Many voters find the OHA election confusing and often do not recognize the names, or believe they should only vote for “their island,” and/or believe that if they are not Hawaiian they should not vote at all. I suggest that people vote only if they are familiar with the candidate and resist simply guessing or choosing random names. But, to be clear, every voter in the state of Hawai‘i will elect via their votes, the person to represent these four seats.
The office of Kaua‘i county prosecutor is also one in which the incumbent has no opposition.
For the Kaua‘i County Council, the instructions say “Vote For Not More Than Seven (7).” This means you may vote for only one individual if you like, or two, or five or seven, any number less than seven, including zero.
Remember the lesson of “plunking.” The vote you cast as your sixth or seventh choice could be the vote that beats your fourth or fifth or even first choice. Please use your seven votes wisely and resist closing your eyes and throwing a dart, randomly voting for all seven even though you might only really like four or five.
If you have seven favorites, by all means vote for all seven. Or, as I’m feeling at the moment, perhaps focus on the handful of incumbents you really and truly support, and then vote for some of the “new candidates.”
There are 21 candidates running in the primary for election to the Kaua‘i County Council. The top 14 vote-getters in the primary will move on to the November general election.
Conventional political wisdom based on the performance in past elections is that “all the play” will be between Nos. five, six, seven, eight, nine and 10. So, if a candidate finishes in the top four slots in the primary, they are likely solid to win in the general. Likewise, if a candidate falls below 10th in the primary then it is highly unlikely they will “move up” to No. seven or better in the general.
So all the action will be on the six individuals falling between the fifth and 10th positions. The five incumbent council-members will no doubt fall into the top seven positions, and will be accompanied by former Mayor Bernard Carvalho. This I think you can take to the bank. As to which incumbents will be at the bottom of the list and thus vulnerable, I will leave that speculation to others.
To be clear, no incumbent is safe enough to sleep through to the general. Voters, while perhaps not overtly unhappy with the existing council, will no doubt be seeking fresh ideas and fresh energy. Consequently, at least one or possibly two newcomers have a genuine shot at winning in November.
Think about your vote before you cast it. Seek out the info you need to make a wise decision. Call and speak to the candidates directly, and ask them the tough questions.
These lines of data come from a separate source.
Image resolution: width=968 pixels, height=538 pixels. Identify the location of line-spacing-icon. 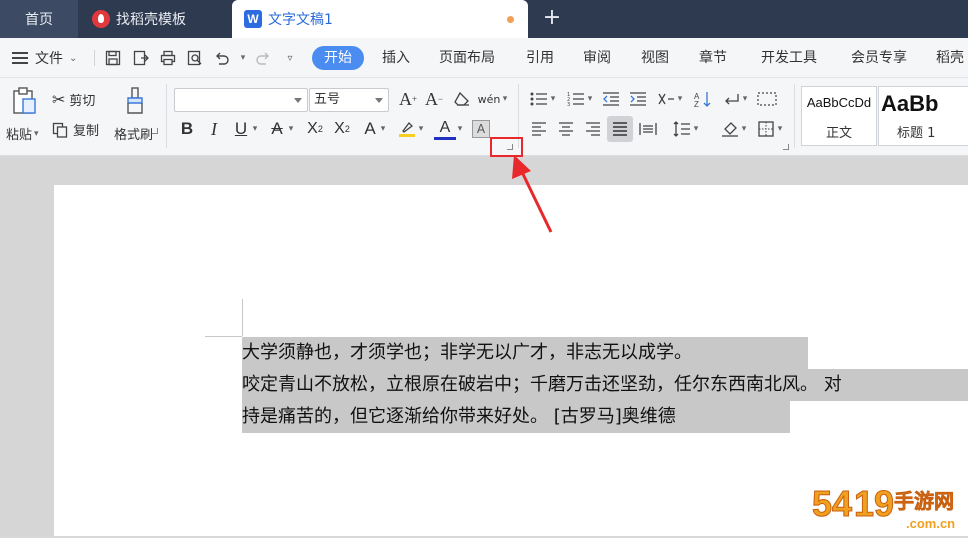
(682, 129).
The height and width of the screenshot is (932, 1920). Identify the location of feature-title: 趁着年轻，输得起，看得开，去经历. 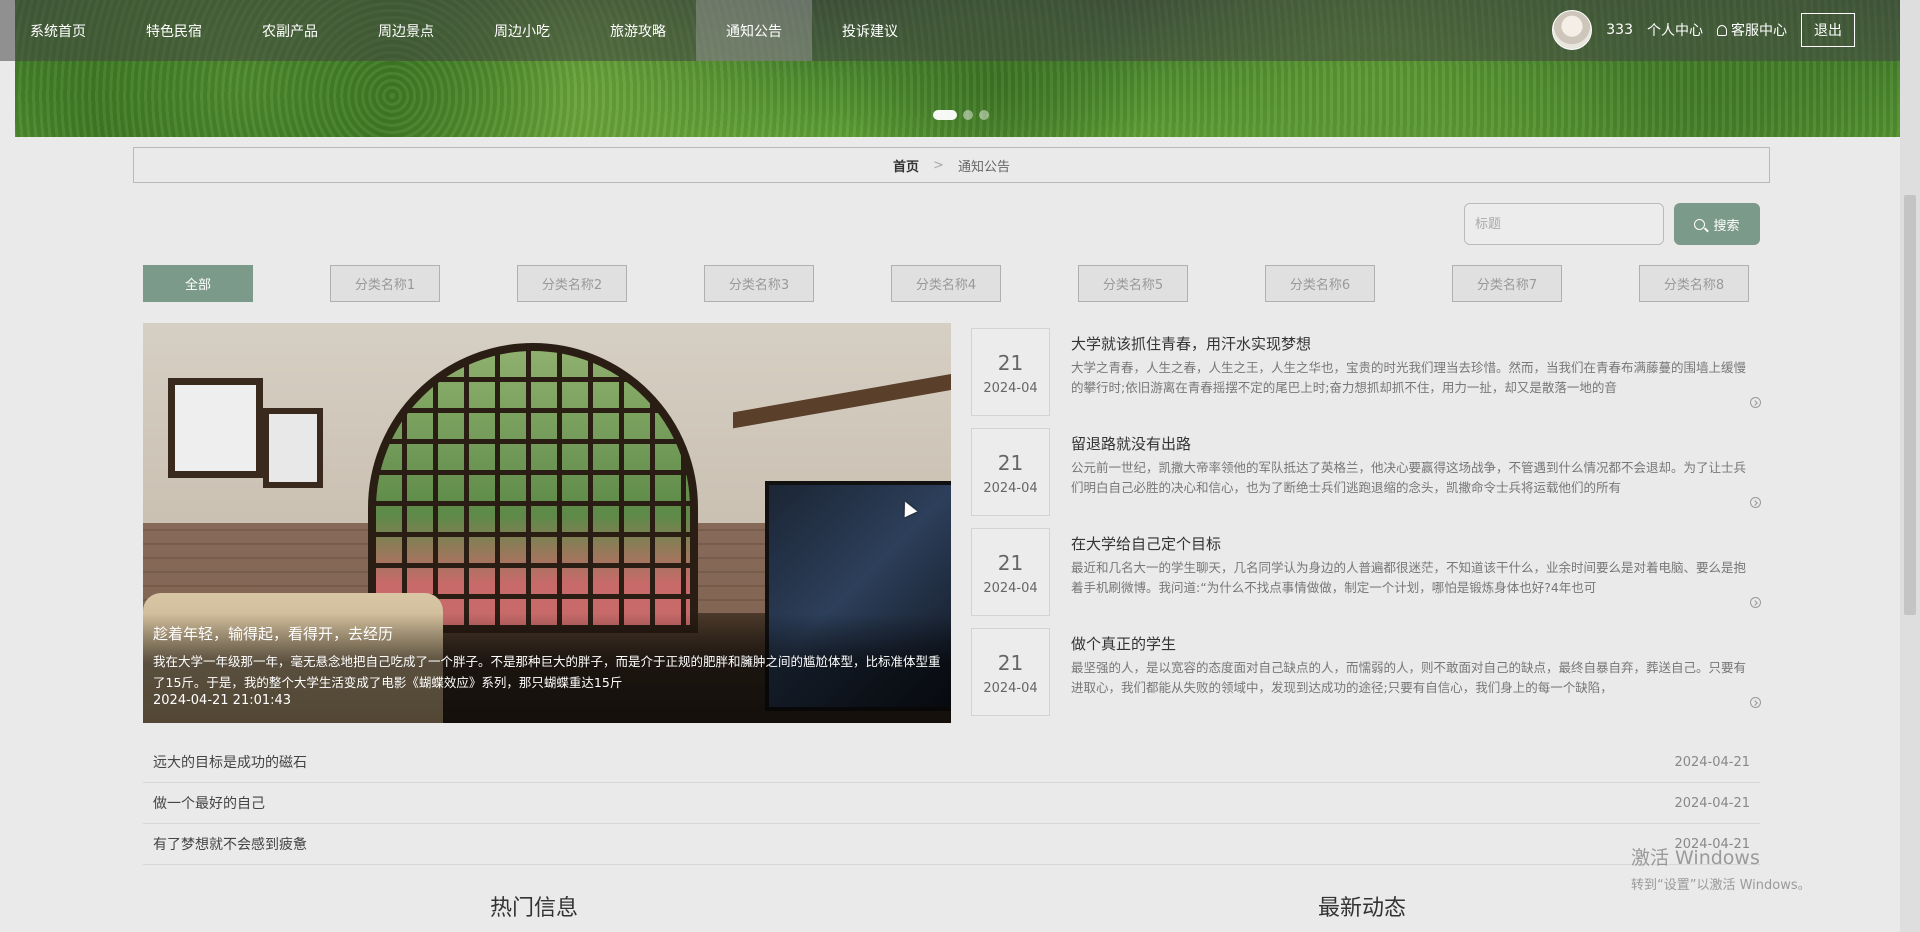
(273, 634).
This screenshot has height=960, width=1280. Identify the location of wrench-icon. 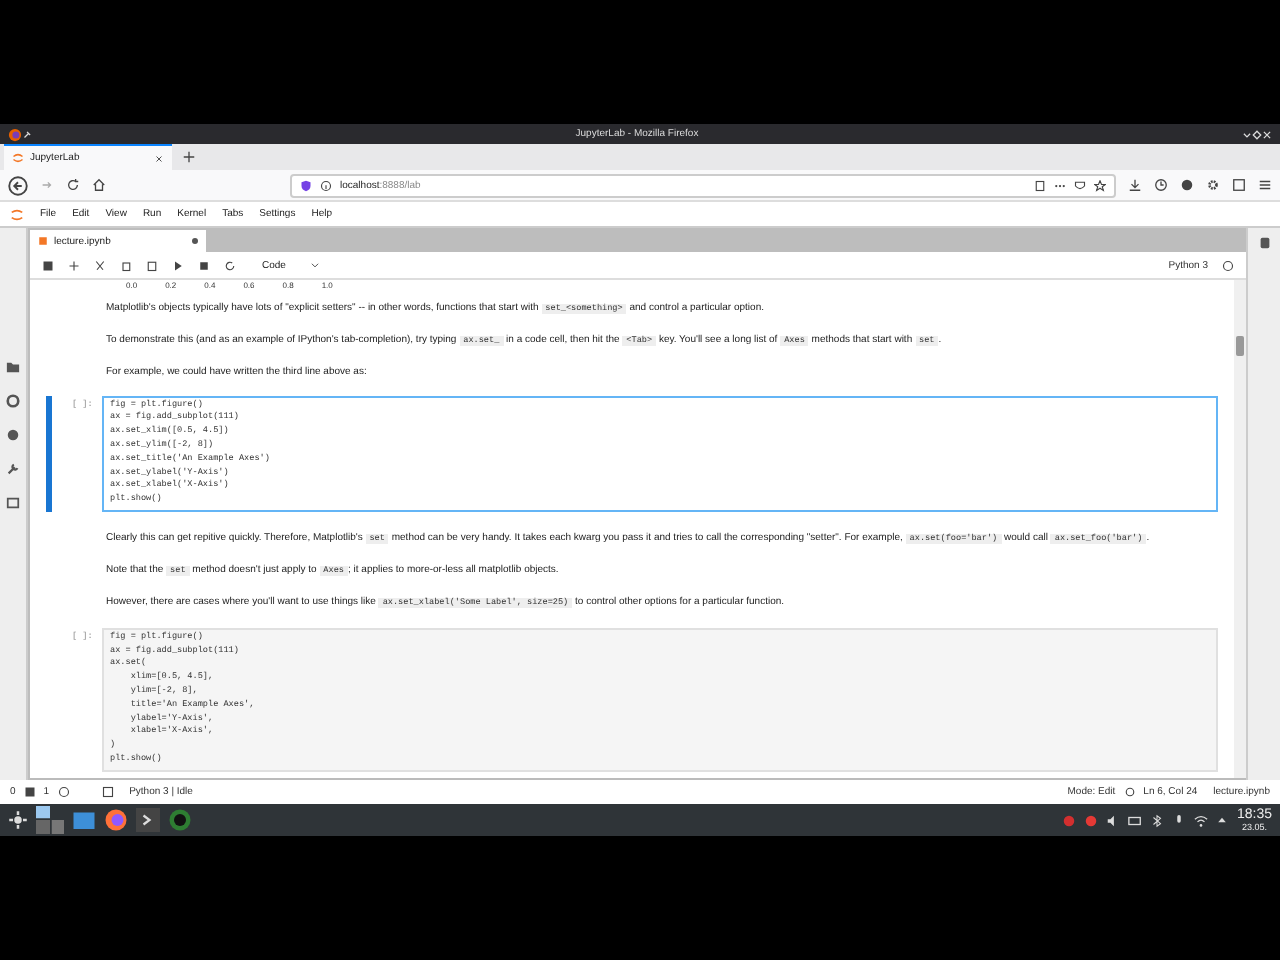
(13, 469).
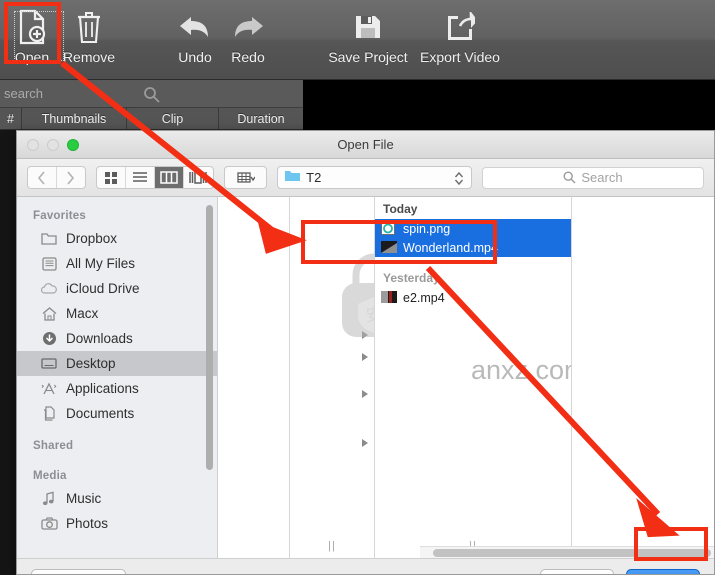  Describe the element at coordinates (173, 118) in the screenshot. I see `column-header-clip: Clip` at that location.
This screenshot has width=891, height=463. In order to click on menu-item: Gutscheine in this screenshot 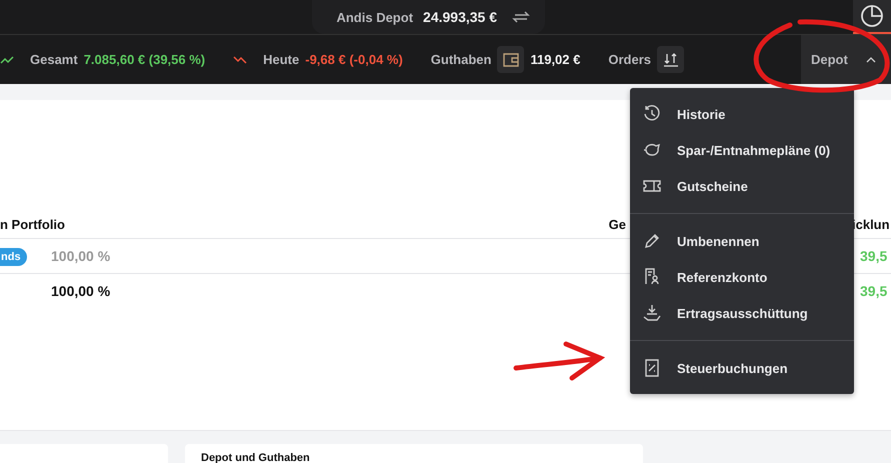, I will do `click(742, 186)`.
Then, focus on those incumbents you want to protect, and on those newcomers you want to help “move up.”
But whatever you do, don’t just guess.
Gary Hooser formerly served in the state Senate, where he was majority leader. He also served for eight years on the Kaua‘i County Council, and was the former director of the state Office of Environmental Quality Control. He serves presently in a volunteer capacity as board president of the Hawai‘i Alliance for Progressive Action and is executive director of the Pono Hawai‘i Initiative.